**PROBLEM TO SOLVE:** From the entries below, return exactly the lines beginning at the one that contains "[revoke cookie consent] (1687, 1781)" and ending at the one that contains "[Open submenu of Research] (355, 315)", both of them included, and only those lines.

**DATA UNDER STUDY:**
*** Block opens ***

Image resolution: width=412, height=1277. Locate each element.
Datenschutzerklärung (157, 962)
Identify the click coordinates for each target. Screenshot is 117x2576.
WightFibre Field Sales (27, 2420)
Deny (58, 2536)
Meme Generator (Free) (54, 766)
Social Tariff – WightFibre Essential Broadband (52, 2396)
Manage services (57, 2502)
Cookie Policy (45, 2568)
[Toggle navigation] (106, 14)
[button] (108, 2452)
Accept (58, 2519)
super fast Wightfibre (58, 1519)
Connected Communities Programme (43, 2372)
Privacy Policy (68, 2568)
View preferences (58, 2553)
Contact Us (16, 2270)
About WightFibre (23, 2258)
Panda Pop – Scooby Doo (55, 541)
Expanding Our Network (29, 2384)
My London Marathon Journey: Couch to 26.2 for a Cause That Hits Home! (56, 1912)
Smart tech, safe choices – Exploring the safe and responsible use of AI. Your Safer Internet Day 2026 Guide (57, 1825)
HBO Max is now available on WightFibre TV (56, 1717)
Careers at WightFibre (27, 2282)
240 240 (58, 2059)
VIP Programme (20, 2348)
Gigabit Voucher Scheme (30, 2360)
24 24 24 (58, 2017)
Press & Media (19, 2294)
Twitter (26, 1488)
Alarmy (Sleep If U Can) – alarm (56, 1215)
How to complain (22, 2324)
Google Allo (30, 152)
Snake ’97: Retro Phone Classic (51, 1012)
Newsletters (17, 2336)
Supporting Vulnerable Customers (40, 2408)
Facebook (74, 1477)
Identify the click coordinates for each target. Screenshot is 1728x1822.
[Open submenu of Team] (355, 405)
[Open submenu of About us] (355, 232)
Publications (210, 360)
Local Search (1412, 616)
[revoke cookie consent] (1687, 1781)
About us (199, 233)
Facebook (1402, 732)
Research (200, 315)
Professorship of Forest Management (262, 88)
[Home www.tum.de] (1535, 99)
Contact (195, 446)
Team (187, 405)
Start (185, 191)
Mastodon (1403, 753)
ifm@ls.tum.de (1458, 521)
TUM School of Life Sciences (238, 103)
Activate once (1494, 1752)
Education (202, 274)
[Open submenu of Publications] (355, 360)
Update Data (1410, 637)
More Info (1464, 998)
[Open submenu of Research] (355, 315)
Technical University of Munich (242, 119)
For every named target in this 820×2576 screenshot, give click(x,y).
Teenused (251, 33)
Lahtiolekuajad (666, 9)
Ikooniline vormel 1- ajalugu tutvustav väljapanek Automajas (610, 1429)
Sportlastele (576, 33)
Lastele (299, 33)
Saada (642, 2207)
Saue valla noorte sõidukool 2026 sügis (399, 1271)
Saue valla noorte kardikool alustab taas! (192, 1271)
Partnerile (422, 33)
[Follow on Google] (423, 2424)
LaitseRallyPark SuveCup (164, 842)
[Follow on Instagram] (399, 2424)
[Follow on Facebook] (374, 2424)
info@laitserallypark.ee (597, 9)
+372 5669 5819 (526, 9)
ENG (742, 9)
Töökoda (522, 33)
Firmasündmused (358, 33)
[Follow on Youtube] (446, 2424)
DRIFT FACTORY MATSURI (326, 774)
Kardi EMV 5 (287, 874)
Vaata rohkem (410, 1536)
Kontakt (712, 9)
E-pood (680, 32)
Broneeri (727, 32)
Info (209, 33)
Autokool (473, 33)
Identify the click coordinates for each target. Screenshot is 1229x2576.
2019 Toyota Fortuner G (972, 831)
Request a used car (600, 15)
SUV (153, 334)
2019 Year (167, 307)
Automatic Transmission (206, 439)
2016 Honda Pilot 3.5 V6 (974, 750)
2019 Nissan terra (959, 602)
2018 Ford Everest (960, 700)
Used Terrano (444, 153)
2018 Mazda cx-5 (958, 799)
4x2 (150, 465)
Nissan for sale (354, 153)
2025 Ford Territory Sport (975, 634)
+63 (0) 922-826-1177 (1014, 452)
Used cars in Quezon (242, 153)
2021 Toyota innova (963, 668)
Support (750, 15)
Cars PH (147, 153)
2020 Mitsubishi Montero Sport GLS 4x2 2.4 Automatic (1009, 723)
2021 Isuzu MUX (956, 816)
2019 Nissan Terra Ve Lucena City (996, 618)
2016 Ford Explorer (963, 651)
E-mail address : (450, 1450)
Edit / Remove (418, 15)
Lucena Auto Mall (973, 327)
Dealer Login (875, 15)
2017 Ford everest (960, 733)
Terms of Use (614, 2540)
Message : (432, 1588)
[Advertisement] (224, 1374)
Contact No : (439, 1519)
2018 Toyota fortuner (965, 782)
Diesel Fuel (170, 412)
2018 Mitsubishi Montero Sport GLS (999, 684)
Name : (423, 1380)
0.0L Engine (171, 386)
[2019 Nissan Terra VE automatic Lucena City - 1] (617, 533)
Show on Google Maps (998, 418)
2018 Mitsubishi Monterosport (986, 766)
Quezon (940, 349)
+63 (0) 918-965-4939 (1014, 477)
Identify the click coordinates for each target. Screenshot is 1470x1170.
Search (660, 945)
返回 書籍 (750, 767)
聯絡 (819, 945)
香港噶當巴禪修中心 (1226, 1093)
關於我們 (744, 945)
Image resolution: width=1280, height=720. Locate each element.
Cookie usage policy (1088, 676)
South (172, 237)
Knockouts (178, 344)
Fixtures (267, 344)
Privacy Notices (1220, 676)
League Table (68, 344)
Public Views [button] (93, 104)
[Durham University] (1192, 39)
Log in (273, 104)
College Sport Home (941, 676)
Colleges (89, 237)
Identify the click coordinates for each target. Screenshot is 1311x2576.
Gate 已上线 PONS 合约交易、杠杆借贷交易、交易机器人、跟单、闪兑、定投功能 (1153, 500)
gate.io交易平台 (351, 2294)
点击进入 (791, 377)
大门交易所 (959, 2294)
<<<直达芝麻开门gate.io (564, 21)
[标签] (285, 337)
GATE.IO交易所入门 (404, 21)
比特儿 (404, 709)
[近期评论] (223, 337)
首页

*** Block closes ***

**SOLVED PROBLEM:**
[revoke cookie consent] (1687, 1781)
About us (199, 233)
Facebook (1402, 732)
Research (200, 315)
Professorship of Forest Management (262, 88)
[Home www.tum.de] (1535, 99)
Contact (195, 446)
Team (187, 405)
Start (185, 191)
Mastodon (1403, 753)
ifm@ls.tum.de (1458, 521)
TUM School of Life Sciences (238, 103)
Activate once (1494, 1752)
Education (202, 274)
[Open submenu of Publications] (355, 360)
Update Data (1410, 637)
More Info (1464, 998)
[Open submenu of Research] (355, 315)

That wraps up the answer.